With this type of investment, individuals have varying degrees of success. That’s because of the quality of the property, its location, and how it’s managed.
High-Yield Savings Accounts
This investment is a straightforward option for savings and earning money. With a high-yield account, you can leave the money saved for a certain period. Upon withdrawal, you’re able to earn more compared to an average savings account.
But, you’re expected to wait until the end of the agreed period. This lack of flexibility can be problematic for some people. But if you budget for your trip while traveling, you can afford to keep away some money in a savings account.
The money will be ready when you get back home from your trip. Moreover, the account will have yielded a return that will make up for some of your costs.

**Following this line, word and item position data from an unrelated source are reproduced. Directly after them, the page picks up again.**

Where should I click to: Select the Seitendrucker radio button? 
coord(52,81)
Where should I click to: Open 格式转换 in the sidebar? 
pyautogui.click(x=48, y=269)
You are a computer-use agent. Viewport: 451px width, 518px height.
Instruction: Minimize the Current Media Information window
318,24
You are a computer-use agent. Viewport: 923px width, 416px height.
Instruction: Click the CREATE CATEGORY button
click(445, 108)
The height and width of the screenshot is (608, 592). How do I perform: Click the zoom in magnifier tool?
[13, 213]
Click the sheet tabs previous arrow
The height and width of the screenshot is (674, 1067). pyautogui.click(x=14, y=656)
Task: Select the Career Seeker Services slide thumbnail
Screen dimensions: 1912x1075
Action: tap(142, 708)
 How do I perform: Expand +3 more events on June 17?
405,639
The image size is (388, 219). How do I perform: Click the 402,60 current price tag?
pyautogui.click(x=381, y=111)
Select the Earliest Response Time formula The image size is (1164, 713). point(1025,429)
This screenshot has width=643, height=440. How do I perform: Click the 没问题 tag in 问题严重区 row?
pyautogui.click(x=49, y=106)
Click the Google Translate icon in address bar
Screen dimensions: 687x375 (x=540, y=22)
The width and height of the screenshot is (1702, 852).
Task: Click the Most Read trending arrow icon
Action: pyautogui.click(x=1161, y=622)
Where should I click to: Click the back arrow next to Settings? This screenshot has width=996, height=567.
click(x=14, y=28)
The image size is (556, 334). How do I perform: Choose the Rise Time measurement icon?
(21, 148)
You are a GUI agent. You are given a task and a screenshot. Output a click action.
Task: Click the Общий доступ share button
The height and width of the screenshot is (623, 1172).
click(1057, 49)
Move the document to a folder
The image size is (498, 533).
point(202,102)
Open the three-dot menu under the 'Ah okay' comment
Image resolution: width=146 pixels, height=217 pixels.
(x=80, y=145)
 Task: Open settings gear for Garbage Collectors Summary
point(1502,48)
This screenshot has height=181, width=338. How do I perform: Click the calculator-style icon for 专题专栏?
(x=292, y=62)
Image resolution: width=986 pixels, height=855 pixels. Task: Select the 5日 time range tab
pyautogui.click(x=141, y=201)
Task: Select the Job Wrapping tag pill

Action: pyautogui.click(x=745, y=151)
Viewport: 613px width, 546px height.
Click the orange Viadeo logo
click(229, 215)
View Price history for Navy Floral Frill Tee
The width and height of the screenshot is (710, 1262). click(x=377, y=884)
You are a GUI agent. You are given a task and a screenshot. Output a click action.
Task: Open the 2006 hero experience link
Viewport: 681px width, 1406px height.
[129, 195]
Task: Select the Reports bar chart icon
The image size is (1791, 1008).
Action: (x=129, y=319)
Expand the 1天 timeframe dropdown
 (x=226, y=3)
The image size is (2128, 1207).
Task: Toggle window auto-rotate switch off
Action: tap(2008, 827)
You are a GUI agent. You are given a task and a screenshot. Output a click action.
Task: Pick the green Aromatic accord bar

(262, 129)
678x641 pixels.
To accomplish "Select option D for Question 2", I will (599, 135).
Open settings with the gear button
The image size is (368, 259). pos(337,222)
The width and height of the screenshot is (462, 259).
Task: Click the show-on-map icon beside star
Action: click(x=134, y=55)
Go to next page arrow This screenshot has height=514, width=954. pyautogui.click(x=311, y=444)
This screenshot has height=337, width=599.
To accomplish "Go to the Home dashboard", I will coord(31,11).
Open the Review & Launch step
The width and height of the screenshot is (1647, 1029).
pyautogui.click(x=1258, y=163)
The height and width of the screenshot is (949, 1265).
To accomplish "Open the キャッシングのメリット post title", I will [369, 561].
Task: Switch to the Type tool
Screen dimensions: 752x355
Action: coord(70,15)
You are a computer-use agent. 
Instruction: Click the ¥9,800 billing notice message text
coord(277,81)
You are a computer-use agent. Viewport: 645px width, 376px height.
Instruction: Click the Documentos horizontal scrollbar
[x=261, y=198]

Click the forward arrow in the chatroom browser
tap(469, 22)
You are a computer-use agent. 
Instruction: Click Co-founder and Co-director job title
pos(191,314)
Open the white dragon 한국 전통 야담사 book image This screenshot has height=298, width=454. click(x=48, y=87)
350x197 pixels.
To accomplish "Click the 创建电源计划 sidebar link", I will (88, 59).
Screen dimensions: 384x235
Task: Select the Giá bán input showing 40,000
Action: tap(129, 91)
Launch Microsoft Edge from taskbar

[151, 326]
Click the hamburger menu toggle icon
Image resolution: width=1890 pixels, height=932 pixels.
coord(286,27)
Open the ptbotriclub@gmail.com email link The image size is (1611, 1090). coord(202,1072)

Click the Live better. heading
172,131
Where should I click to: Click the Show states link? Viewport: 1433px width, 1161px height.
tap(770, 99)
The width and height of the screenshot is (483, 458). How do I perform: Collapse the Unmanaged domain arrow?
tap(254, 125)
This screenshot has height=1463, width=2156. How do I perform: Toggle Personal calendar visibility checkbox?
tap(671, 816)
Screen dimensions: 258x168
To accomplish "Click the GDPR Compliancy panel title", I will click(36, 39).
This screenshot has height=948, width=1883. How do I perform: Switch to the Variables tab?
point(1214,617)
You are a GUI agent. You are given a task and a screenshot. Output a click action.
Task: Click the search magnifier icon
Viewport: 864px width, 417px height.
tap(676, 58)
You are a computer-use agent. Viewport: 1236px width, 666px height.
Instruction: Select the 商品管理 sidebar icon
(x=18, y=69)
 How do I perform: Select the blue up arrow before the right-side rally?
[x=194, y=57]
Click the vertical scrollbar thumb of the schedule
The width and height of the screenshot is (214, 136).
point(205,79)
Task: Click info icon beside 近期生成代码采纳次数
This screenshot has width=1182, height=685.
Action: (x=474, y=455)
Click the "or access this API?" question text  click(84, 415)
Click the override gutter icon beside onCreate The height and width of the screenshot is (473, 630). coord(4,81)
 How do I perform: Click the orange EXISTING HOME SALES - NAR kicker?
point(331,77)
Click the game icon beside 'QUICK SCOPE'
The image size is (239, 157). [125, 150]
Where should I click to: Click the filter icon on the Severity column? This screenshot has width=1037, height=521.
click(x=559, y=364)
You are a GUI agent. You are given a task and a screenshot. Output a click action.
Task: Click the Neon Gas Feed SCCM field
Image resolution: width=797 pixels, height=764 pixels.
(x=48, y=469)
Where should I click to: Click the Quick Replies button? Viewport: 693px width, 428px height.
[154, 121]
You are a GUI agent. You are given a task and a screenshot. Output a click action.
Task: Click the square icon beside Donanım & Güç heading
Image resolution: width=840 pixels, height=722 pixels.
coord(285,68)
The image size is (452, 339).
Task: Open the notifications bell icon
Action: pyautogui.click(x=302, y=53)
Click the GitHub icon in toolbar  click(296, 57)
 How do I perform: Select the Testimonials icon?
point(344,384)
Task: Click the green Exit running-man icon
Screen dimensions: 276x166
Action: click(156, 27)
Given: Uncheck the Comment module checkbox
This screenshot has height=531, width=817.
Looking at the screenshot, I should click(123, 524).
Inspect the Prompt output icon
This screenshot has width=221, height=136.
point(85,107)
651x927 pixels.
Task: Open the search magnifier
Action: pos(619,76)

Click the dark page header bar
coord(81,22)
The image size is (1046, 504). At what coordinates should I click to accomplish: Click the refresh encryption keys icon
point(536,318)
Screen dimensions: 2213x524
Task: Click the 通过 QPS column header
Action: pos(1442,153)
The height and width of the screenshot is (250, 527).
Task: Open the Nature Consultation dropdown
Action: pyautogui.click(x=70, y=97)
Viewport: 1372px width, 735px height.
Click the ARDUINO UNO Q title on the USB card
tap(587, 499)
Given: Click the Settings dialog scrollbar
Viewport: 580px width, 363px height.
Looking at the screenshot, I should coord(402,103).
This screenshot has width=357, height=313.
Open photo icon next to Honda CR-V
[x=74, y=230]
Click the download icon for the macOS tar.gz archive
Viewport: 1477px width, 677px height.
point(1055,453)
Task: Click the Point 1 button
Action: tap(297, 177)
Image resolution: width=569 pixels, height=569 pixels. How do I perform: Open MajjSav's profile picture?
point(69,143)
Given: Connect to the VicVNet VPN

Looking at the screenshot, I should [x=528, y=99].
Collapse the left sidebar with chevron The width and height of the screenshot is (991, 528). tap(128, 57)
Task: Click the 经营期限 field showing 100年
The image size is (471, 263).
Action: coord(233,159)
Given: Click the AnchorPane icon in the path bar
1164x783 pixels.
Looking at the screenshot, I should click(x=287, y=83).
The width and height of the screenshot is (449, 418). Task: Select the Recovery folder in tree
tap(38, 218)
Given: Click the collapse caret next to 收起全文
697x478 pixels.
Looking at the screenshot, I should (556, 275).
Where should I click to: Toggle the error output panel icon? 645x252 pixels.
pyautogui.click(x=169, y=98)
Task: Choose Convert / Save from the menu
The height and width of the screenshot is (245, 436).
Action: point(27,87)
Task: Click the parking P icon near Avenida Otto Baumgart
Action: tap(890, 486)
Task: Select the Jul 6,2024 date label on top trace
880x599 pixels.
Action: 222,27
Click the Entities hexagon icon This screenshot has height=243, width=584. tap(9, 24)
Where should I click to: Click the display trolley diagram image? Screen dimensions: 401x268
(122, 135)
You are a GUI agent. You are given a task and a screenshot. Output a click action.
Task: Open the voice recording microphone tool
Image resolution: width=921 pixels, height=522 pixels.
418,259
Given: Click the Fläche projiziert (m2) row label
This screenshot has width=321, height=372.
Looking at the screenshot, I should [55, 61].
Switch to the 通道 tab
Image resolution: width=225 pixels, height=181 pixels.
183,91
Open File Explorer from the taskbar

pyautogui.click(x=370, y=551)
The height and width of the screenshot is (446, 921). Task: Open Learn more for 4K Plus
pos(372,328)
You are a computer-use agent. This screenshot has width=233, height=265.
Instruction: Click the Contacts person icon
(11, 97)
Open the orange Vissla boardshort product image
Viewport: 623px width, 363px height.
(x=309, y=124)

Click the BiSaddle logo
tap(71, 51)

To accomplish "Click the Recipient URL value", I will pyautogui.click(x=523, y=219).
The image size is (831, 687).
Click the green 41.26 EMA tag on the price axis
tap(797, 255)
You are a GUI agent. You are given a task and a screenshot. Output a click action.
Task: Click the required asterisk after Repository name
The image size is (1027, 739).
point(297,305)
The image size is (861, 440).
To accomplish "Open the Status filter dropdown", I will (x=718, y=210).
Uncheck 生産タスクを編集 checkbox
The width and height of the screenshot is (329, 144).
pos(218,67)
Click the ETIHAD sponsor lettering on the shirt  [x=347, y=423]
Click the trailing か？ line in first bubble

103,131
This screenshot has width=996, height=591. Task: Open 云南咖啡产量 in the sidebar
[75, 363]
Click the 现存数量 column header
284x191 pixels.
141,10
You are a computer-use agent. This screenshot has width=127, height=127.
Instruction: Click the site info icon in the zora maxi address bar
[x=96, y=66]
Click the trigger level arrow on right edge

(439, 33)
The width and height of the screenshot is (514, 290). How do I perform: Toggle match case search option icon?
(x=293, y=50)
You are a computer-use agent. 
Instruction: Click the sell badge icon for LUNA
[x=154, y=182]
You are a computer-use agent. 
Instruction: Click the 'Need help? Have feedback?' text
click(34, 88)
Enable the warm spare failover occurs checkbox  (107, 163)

Constructing a Globally-Diversified Portfolio
Considering the global economy, you should develop a globally-diversified portfolio of investments. This is especially so for expats.
It’s advised that you work with a broker if you aren’t sure of where you plan to spend your investment funds. The broker will help you develop a portfolio based on different currencies. This minimizes the risks involved when it comes to cashing in your investment.
Final Take Away
While planning to travel overseas, you must understand the market before investing. You must also understand the political and economic conditions of the country. Because these are factors that can directly or indirectly impact your investment returns.